Kalem yüz görümlüğü,şiirlerim mehir mi?

Tenin mahrem kağıda, kelimeler mahir mi?

Menzilde aşk görmeyen, dervişi agah sanır,

Gönlümü uslandırır, mihrabına buyursam.

Yar kalbine girmeyen, duvarı dergah sanır,

Belki sızım dinerdi, eşiğinde uyursam.

Zülfüne destan yazsam kafi gelmez perçeme,

Lügatlar derman olmaz ,inan gönül lehçeme.

-

Zülayha'nın sureti sensin bezm-i eleste,

Bir gün seni görmezsem hal-i ahvalim meyus.

Vazgeçmem geçse ömrüm Yusuf gibi kafeste,

Derdim suya yazılsa anlatamaz okyanus.

Su yetişmez hârıma aşkın sonu elemdir,

İnan gitmez zoruma desen bile kölemdir.

-

Özlem Maria Zafer’in yarışmaya katıldığı serbest daldaki MERYEM’İN YOLCULUĞU şiiri de şöyleydi:

-

Varlığın; varlığımda dirildiği anda, kandiller yandı ruhumda

 Göğüm mavi, ruhum mavi, sesim maviydi senle beraber.

 Hiç bilmediğim bir maviydi, seni bana sevdiren.

 Aşkın Tanrı misafiriydi kollarıma bırakılan

 Damarlarıma anneliği eken ilk ruhtun ‘Sen’.

 Seni, seni solukladığım anların bakiliğinde kaldı cennetim.

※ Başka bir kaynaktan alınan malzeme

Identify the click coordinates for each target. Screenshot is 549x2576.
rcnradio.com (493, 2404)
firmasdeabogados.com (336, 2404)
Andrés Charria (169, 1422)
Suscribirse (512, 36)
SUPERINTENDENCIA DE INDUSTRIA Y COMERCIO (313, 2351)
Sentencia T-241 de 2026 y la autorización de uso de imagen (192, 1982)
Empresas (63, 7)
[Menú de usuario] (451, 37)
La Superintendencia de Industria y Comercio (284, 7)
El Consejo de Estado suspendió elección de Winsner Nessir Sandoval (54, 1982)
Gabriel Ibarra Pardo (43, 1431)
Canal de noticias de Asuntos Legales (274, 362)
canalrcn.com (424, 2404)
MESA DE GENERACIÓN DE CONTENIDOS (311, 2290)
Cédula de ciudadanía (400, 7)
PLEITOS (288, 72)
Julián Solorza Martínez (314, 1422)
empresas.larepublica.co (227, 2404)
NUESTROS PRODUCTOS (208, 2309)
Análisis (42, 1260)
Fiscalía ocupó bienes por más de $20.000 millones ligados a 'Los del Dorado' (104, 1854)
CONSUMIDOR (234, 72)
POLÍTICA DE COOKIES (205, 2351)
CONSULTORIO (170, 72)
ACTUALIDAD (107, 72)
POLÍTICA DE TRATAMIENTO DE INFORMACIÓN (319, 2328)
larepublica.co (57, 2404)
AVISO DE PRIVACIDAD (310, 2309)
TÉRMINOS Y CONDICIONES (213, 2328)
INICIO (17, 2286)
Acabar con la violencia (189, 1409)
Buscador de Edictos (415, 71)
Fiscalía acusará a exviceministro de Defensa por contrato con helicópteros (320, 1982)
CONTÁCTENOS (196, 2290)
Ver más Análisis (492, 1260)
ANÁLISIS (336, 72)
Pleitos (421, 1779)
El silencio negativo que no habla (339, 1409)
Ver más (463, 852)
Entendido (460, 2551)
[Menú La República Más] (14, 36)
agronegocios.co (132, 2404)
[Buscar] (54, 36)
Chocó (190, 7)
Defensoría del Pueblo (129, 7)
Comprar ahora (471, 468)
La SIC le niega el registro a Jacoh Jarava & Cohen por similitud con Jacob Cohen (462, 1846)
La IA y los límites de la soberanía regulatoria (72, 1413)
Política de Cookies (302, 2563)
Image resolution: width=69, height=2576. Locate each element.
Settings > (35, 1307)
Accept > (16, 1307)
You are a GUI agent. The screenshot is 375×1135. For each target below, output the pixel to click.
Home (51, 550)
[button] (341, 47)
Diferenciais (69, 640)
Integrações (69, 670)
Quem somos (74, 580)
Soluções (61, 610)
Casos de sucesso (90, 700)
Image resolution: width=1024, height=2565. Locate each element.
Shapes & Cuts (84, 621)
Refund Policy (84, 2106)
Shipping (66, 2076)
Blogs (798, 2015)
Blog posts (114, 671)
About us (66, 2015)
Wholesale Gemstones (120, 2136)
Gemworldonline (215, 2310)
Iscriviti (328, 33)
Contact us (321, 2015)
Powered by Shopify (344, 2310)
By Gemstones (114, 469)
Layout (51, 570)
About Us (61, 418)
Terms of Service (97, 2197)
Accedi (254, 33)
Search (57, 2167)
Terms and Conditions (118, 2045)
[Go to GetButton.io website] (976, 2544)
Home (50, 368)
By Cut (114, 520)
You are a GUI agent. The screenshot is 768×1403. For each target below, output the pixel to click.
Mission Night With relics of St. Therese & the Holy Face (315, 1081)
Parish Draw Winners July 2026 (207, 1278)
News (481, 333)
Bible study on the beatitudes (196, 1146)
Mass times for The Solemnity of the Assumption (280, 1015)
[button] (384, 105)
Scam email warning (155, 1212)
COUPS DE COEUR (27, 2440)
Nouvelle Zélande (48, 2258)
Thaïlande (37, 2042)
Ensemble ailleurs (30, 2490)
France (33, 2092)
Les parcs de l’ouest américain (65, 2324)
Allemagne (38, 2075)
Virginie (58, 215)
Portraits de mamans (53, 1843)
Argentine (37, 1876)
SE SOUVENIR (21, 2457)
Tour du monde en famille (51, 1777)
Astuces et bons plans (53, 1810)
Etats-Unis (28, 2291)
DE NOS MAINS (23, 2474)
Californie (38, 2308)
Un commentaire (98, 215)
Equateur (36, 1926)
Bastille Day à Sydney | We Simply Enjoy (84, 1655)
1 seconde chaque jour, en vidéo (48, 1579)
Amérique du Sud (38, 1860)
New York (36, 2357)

 Oğlumdun, mirasımdın, evlat kokanımdın.

 Yedi yılın sonunda: ‘Oğlun öldü! Oğlun öldü!’, diye kurşunlandı kulaklarım

Oysa usulca söylenmeliydi, sakin ve şefkatlice seçilmeliydi tüm cümleler

 İnanmadım. İnanamadım. Sokaklara koştum delice, seni tutmak için

 Azrail’in elinden kurtarmaktı gayem! En çaresiz feryadımla tutamadım seni.

 Seni koruyamadıktan sonra, neye yarardı anneliğim...  

 Durdum, dinledim dakikaları, zamanın geçen saatlerini

 Dar ağacında gibi dinledim selanı

 Yıkandın paklandın, geldin beyazlar içinde, kanın kıpkırmızıydı.

 Öptüm seni...öptüm. Gözlerin hala masmaviydi, umut gibi tenin bembeyazdı.

 Küçük bir tabuttu kucaklanan, omuzlanan

 ‘Gitme!  Gitme’ diye diye haykırdım gökyüzüne

 Yalın ayak koştum toprağına, ıslak ve soğuktu

 Heyhat! Ruhuma atılan kürek kürek yalnızlıktı,

 Nasıl kıskandım o toprağı, nasıl kıskandım!... Sana sarılışını, kucaklayışını...

 Nasıl kızdım kendime, nasıl yoldum anneliğimi, bilemez hiç kimse.

 Kurşunladım, dağladım kendimi... Arasatta asılı kaldı kanatlarım.

 Mahkemeler kurdum, kendimi yargıladım senelerce, ‘Özlemi’; bir ömür boyu mahkum ettim. 

Her birinden bir kısmını aldığım şiirler görüldüğü gibi birbirinden güzel, birbirinden harikaydı. Hangisini tercih edeceğinde jüri oldukça zorlandı ama programın formatı gereği bir puan verilmeliydi. Jüri heyetinin her biri kendince değerlendirme yaparak puanlarını verdi ve halktan gelen oylarla ortalama puan hesaplandı. Sonuçta Ramazan Sağdıç’ın PAYİTAHT şiiri sezon birincisi oldu. Şair Ramazan Sağdıç’ın yarım altın kazandığı yarışmanın ilk sezonu da böylece tamamlanmış oldu.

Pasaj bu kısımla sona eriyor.